Evening, October 26, edited from Spurgeon’s Morning and Evening
“All the rivers flow into the sea, Yet the sea is not full. To the place where the rivers flow, There they flow again.” — Ecclesiastes 1:7
Everything belonging to this world is on the move; time knows nothing of rest. The solid earth is a rolling ball, and the great sun itself a star obediently fulfilling its course around some greater luminary. Tides move the sea, winds stir the airy ocean, friction wears the rock: change and death rule everywhere. The sea is not a hoarder’s storehouse for a wealth of waters, for as by one force the waters flow into it, by another they are lifted from it. Men are born only soon to die: everything is hurry, worry, and striving after wind. As a friend of the unchanging Jesus, what a joy it is to reflect upon your changeless heritage, your sea of joy which will be forever full, since God himself shall pour eternal rivers of pleasure into it. We seek an abiding city beyond the skies, and we shall not be disappointed. The passage before us may well teach us gratitude. Father Ocean is a great receiver, but he is a generous distributor. What the rivers bring him he returns to the earth in the form of clouds and rain. That man who takes all but makes no return is out of joint with the universe. To give to others is just sowing seed for ourselves. He who is so good a steward as to be willing to use all he has for his Lord, shall be entrusted with more. Friend of Jesus, are you rendering to him in proportion to the benefit received? Much has been given you, what is your fruit? Have you done all you can?
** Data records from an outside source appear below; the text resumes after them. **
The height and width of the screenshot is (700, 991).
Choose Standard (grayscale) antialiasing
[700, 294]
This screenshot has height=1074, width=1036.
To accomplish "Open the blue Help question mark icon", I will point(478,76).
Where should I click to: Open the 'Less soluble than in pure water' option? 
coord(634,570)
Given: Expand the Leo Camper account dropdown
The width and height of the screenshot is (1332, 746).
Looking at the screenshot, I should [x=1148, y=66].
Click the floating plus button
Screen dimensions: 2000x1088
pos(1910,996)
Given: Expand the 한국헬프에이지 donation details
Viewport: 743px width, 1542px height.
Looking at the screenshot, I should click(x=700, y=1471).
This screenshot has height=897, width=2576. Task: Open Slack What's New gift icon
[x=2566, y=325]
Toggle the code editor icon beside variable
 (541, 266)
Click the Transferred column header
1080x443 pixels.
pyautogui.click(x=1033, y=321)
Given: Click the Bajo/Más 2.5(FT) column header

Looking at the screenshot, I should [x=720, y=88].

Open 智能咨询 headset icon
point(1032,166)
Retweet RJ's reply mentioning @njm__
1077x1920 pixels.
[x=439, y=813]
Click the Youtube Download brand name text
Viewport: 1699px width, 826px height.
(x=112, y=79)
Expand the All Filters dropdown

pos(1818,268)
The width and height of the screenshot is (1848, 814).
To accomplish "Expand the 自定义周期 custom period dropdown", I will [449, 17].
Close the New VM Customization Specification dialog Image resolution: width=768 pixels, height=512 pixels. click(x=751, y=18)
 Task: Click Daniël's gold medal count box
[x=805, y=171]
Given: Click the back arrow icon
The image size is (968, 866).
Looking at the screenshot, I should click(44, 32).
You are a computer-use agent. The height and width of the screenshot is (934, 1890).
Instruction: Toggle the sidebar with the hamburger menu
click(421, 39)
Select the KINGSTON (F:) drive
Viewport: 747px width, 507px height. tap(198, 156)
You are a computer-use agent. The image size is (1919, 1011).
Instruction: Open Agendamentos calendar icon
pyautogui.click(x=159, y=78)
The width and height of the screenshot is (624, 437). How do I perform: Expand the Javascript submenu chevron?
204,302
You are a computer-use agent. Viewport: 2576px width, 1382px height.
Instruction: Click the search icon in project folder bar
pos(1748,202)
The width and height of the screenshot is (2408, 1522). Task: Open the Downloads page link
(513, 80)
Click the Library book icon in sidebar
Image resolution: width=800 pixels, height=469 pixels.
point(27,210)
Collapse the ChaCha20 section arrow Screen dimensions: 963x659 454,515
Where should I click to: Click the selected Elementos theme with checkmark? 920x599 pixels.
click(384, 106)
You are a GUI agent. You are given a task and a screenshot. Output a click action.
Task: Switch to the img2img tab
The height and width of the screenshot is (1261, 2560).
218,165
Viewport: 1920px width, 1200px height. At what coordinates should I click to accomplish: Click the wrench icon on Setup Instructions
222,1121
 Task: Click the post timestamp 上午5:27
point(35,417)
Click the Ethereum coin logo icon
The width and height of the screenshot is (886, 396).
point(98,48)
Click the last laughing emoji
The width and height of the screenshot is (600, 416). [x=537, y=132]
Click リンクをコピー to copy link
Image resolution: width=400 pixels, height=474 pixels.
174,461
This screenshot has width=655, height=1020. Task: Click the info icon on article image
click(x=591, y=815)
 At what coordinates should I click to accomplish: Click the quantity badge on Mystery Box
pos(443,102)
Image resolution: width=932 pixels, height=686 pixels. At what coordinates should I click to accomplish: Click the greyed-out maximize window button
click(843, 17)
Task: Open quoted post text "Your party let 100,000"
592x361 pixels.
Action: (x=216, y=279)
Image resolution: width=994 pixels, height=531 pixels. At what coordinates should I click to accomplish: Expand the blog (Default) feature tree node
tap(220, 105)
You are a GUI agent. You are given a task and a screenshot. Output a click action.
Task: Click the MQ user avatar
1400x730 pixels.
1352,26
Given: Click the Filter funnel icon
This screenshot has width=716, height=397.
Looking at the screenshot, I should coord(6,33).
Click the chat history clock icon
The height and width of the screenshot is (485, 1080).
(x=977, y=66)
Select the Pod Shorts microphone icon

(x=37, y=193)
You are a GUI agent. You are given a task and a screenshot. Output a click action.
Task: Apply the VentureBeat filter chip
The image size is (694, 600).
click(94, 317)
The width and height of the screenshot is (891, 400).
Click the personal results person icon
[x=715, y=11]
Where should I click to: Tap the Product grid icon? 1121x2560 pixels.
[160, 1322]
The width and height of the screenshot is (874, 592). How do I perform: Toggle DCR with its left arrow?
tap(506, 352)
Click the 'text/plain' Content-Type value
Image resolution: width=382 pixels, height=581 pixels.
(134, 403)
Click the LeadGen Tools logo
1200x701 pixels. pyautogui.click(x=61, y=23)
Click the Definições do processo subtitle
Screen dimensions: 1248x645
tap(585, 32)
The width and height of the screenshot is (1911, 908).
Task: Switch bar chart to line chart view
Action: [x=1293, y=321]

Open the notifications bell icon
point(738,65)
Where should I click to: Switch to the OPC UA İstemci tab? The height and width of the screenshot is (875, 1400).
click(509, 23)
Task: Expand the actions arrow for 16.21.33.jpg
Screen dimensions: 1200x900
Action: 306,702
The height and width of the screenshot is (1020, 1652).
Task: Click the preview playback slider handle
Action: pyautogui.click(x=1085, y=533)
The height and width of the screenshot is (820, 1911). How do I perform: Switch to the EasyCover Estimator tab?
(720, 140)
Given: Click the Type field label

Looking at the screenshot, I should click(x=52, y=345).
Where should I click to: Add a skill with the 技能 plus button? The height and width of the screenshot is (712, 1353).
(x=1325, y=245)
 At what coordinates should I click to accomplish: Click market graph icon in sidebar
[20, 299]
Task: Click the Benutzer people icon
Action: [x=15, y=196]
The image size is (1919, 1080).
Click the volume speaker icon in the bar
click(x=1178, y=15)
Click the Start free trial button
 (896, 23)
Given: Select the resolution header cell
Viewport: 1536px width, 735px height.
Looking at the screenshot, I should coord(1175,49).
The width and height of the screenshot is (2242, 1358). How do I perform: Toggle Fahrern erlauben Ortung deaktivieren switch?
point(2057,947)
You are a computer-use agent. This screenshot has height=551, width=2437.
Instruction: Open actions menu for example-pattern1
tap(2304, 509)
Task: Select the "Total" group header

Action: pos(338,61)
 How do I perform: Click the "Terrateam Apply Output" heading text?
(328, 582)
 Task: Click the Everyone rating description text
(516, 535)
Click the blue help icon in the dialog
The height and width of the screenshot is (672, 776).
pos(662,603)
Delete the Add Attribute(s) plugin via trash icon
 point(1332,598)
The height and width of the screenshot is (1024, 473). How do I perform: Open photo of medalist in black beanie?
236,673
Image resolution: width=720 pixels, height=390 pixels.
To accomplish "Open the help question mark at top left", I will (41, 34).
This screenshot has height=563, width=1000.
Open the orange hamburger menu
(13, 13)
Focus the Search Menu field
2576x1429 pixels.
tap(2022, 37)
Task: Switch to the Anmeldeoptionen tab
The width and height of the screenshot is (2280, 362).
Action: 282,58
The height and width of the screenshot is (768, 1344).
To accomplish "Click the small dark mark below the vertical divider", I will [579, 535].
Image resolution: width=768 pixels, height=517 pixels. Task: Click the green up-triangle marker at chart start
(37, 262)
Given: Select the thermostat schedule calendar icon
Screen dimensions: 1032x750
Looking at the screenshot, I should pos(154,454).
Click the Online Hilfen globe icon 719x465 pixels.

Can you not do more? To be selfish is to be wicked. Suppose the ocean gave up none of its watery treasure; it would bring ruin upon our race. God forbid that any of us should follow the selfish and destructive policy of living just for ourselves. Jesus did not live to please himself. All fullness dwells in him, but of his fullness have all we received. O for Jesus’ spirit, that here forward we may live not for ourselves!